U.S. authorities are investigating Goldman Sachs after the banking giant advised California lender Silicon Valley Bank (SVB) in the weeks before its collapse, according to a Securities and Exchange Commission (SEC) regulatory filing on Thursday.
Goldman says it is “cooperating with and providing information to various governmental bodies in connection with their investigations and inquiries,” according to the filing. SVB hired Goldman to advise them prior to the bank’s failure, and the banking giant recommended SVB sell it a large portfolio of securities at a substantial loss to raise capital, a transaction that proceeded SVB’s collapse on March 10.

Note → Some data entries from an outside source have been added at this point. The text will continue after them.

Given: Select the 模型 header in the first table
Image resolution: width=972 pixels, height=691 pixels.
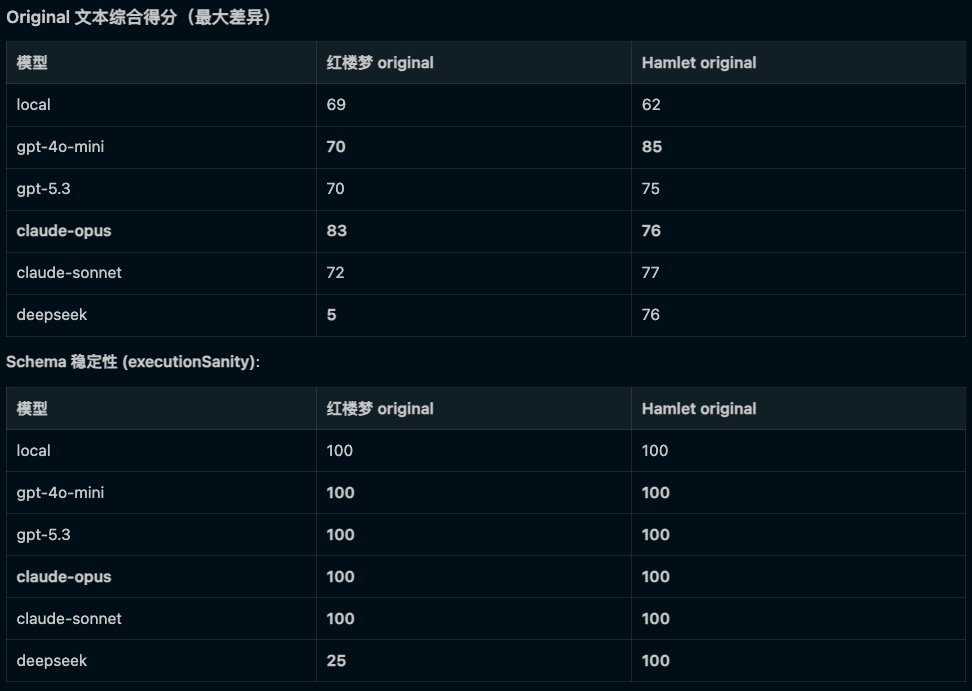Looking at the screenshot, I should pos(32,63).
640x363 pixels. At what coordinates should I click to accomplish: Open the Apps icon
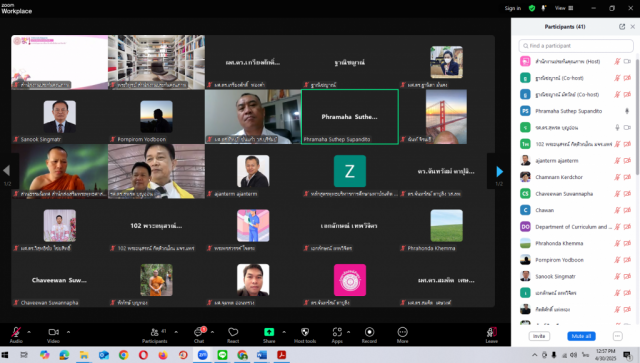coord(337,332)
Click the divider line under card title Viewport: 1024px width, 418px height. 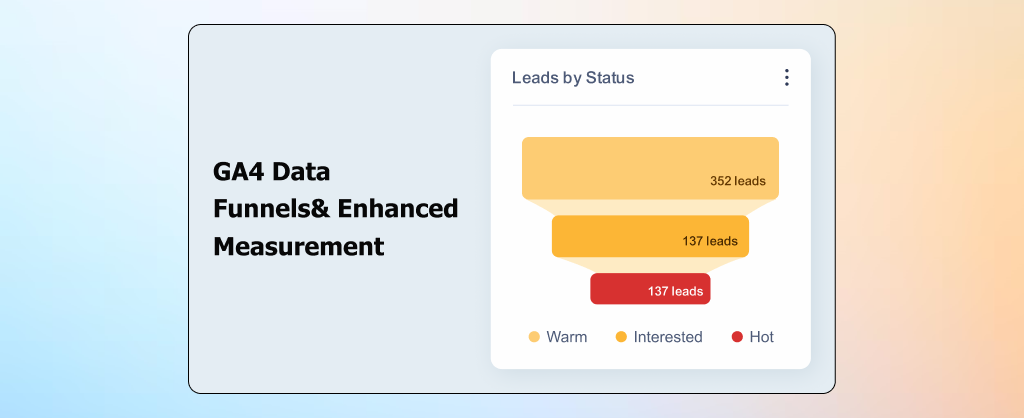pyautogui.click(x=650, y=104)
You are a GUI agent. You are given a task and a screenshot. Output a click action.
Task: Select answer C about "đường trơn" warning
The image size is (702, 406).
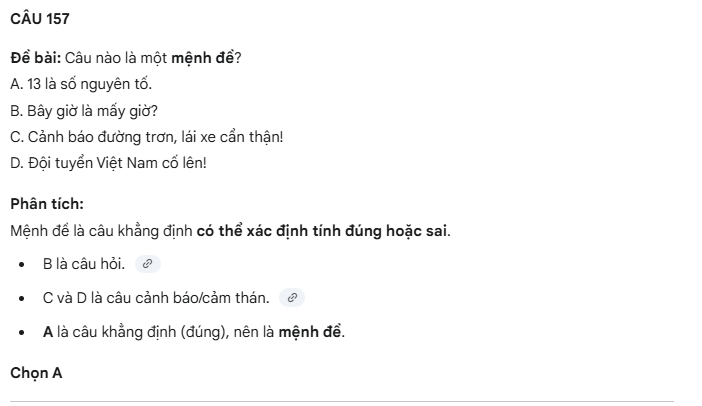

Goldman suggested SVB sell it a $21 billion portfolio of U.S. government debt; the California lender followed the advice just hours later and eventually disclosed it had lost $1.8 billion in the transaction, according to The New York Times. The portfolio’s value plunged because of increasing interest rates, according to the NYT. Goldman stood to garner more than $100 million in fees from the deal. (RELATED: Shocker: One Of America’s Most Politically Connected Banks Is Due For A Huge Profit Off Other Bank’s Failure)
“The SEC does not comment on the existence or nonexistence of a possible investigation,” an SEC spokesperson told the Daily Caller News Foundation (DCNF).
Since SVB and Signature’s collapses in March, another major lender, First Republic Bank, failed on Monday, and many regional bank stocks have plummeted since.
In addition to potentially profiting from the 2023 banking crisis, Goldman also gained $13 billion during the bailout of finance and insurance giant AIG when former Goldman CEO, Hank Paulson, was Treasury secretary in 2008, according to the NYT. Paulson spoke with then-Goldman CEO Lloyd Blankfein over 20 times during the week of the AIG bailout, significantly more than with any other banking executives.
Goldman Sachs did not immediately respond to the DCNF’s request for comment.